The city’s licensed carriage horse industry, which includes 68 carriages, 216 horses and 282 drivers, brings in an estimated $15 million annually, the New York Times claimed.
Driver's earnings range from $40,000 to $100,000 annually, the Times reported.
But activists point to the seven reported incidents involving carriage horses this year, one of which included a collision with a taxi. Carriage horses work under cruel conditions with nine-hour shifts, in busy four and five lane Manhattan traffic, in almost all weathers, with no access to pasture.

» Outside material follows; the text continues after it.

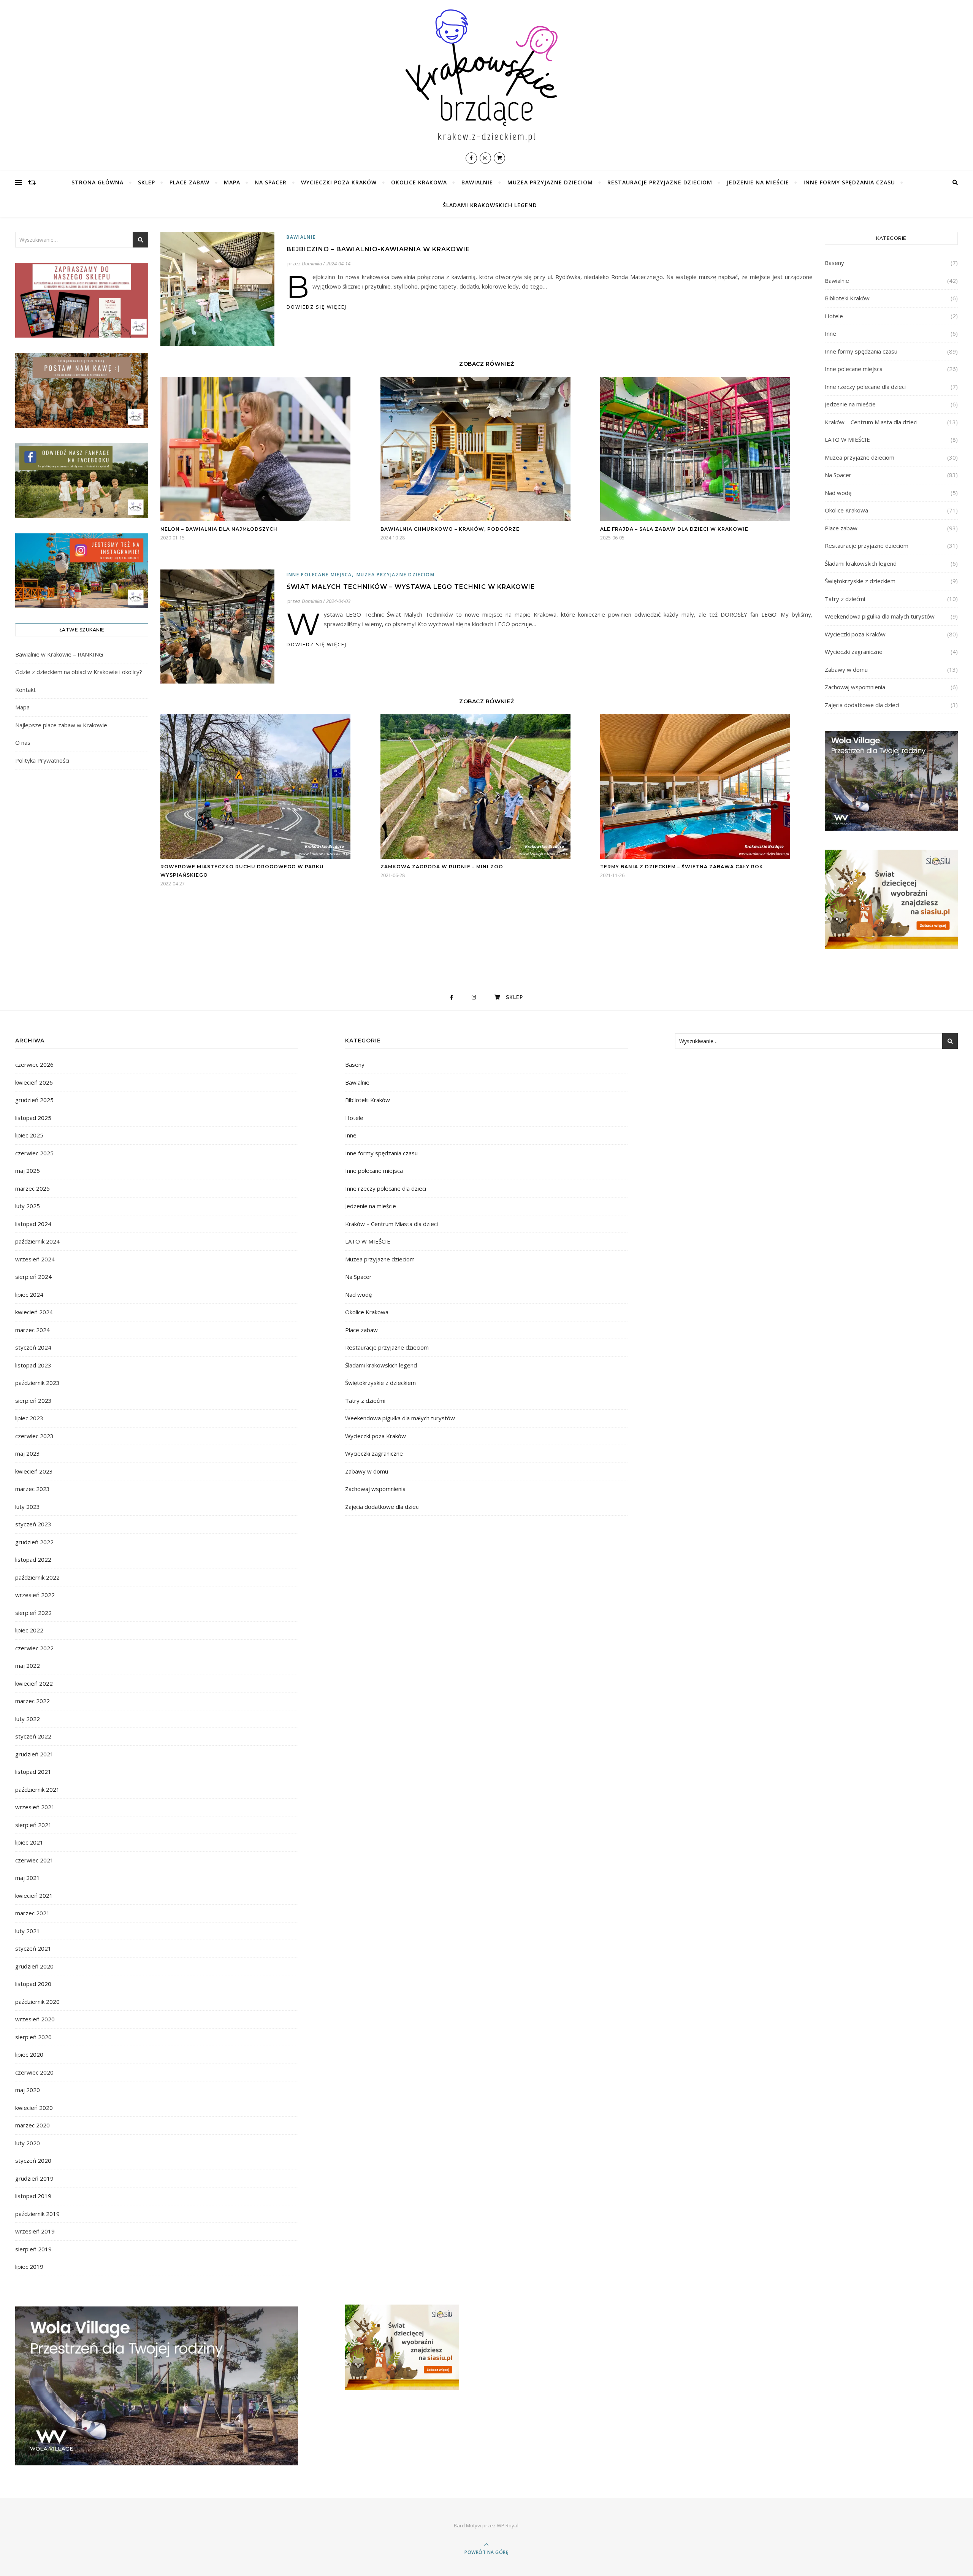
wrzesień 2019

'Horses frighten very easily,' Edita Birnkrant, New York director of advocacy group Friends of Animals, told the Times. 'The noises of New York City, the chaos, it is all just an inherently dangerous environment, and they don’t belong here.'
As both activists and carriage horse owners both concede now, controversy seems to surround almost every aspect of the industry. When a carriage horse named Charlie died in October, the A.S.P.C.A. chief equine veterinarian, Doctor Pamela Corey, was quoted as saying that it 'was not a healthy horse and was likely suffering from pain.'
However, Doctor Corey later retracted her statement, claiming the society had pressured her to distort her findings to turn public opinion against the carriages. 'I was under a lot of pressure during the writing of that press release,' she said.
Animal rights groups in the city vow that if the carriage industry is ended they will find safe pastures for the 216 horses. But critics claim that horse sanctuaries around the country are full, and that the current economy makes it unlikely they will accept new horses in any case.
'If we banned the carriage horse industry tomorrow, they would go straight to slaughter,' Doctor Nena Winand, an upstate New York veterinarian who is a member of the American Society of Equine Practitioners, told the Times. 'There is no big field out there, there is no one to pay the bills,' she added.